At run time, before starting Solr, the container will execute scripts
in the /docker-entrypoint-initdb.d/
directory.
You can add your own scripts there either by using mounted volumes
or by using a custom Dockerfile.
These scripts can for example copy a core directory with pre-loaded data for continuous
integration testing, or modify the Solr configuration.
Here is a simple example.
With a custom.sh
script like:
#!/bin/bash
set -e
echo "this is running inside the container before Solr starts"
you can run:
$ docker run --name solr_custom1 -d -v $PWD/custom.sh:/docker-entrypoint-initdb.d/custom.sh solr
$ sleep 5
$ docker logs solr_custom1 | head
/opt/docker-solr/scripts/docker-entrypoint.sh: running /docker-entrypoint-initdb.d/set-heap.sh
this is running inside the container before Solr starts
Starting Solr on port 8983 from /opt/solr/server
With this extension mechanism it can be useful to see the shell commands that are being executed by the docker-entrypoint.sh
script in the docker log.
To do that, set an environment variable using Docker’s -e VERBOSE=yes
.
Instead of using this mechanism, you can of course create your own script that does setup and then call solr-foreground
, mount that script into the container, and execute it as a command when running the container.
Other ways of extending the image are to create custom Docker images that inherit from this one.
Debugging with jattach
The jcmd
, jmap
jstack
tools can be useful for debugging Solr inside the container.
These tools are not included with the JRE, but this image includes the jattach utility which lets you do much of the same.
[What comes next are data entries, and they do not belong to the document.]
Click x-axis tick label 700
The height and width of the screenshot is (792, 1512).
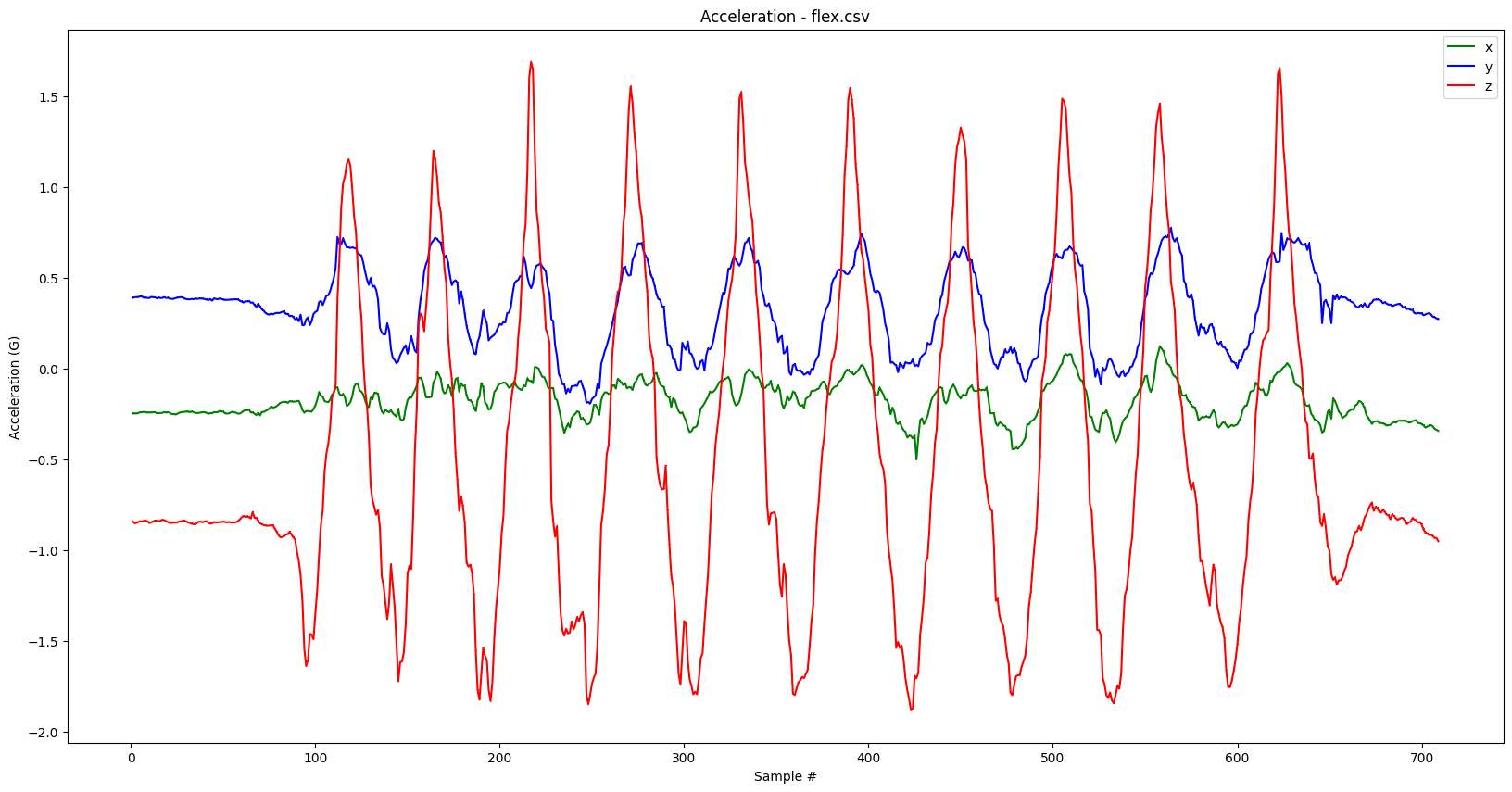coord(1421,756)
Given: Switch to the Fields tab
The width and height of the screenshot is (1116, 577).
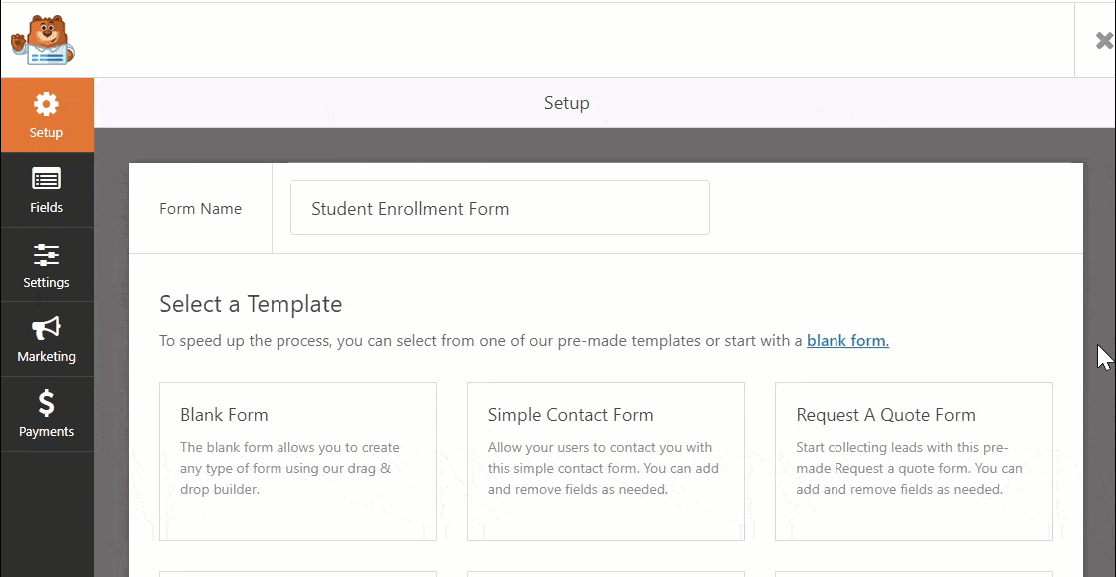Looking at the screenshot, I should click(46, 190).
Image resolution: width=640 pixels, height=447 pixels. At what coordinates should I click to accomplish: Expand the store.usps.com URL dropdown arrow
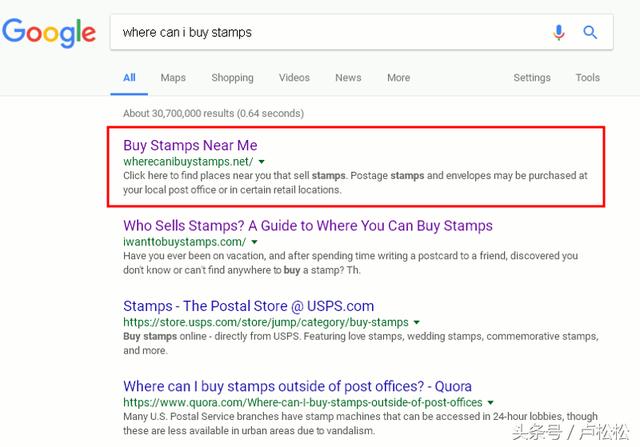coord(417,323)
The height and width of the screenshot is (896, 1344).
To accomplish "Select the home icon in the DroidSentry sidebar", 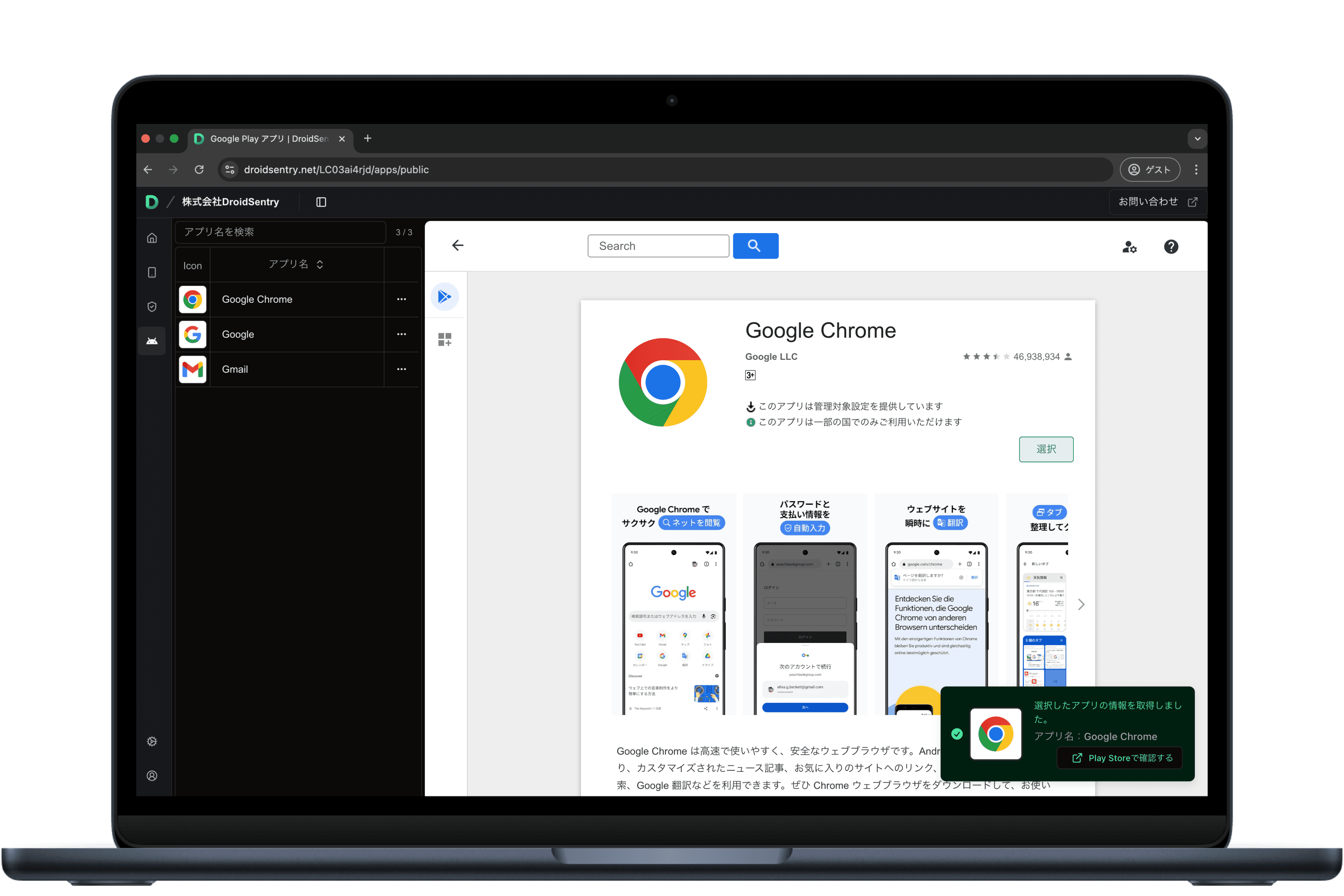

Usage: jattach <pid> <cmd> [args ...] Commands: load : load agent library properties : print system properties agentProperties : print agent properties datadump : show heap and thread summary threaddump : dump all stack traces (like jstack) dumpheap : dump heap (like jmap) inspectheap : heap histogram (like jmap -histo) setflag : modify manageable VM flag printflag : print VM flag jcmd : execute jcmd command
Example commands to do a thread dump and get heap info for PID 10
:
jattach 10 threaddump
jattach 10 jcmd GC.heap_info
Running under tini
The Solr docker image runs Solr under tini, to make signal handling work better; in particular, this allows you to kill -9
the JVM.
If you run docker run --init
, or use init: true
in docker-compose.yml
, or have added --init
to dockerd
, docker will start its tini
and docker-solr will notice it is not PID 1, and just exec
Solr.
If you do not run with --init
, then the docker entrypoint script detects that it is running as PID 1, and will start the tini
present in the docker-solr image, and run Solr under that.
If you really do not want to run tini
, and just run Solr as PID 1 instead, then you can set the TINI=no
environment variable.
Out of Memory Handling
Please refer to the Out of Memory Handling Section for more information. The Docker image no-longer has custom logic for OOMs.
History
The Docker-Solr project was started in 2015 by Martijn Koster in the docker-solr repository. In 2019 maintainership and copyright was transferred to the Apache Lucene/Solr project, and in 2020 the project was migrated to live within the Solr project. Many thanks to Martijn for all your contributions over the years!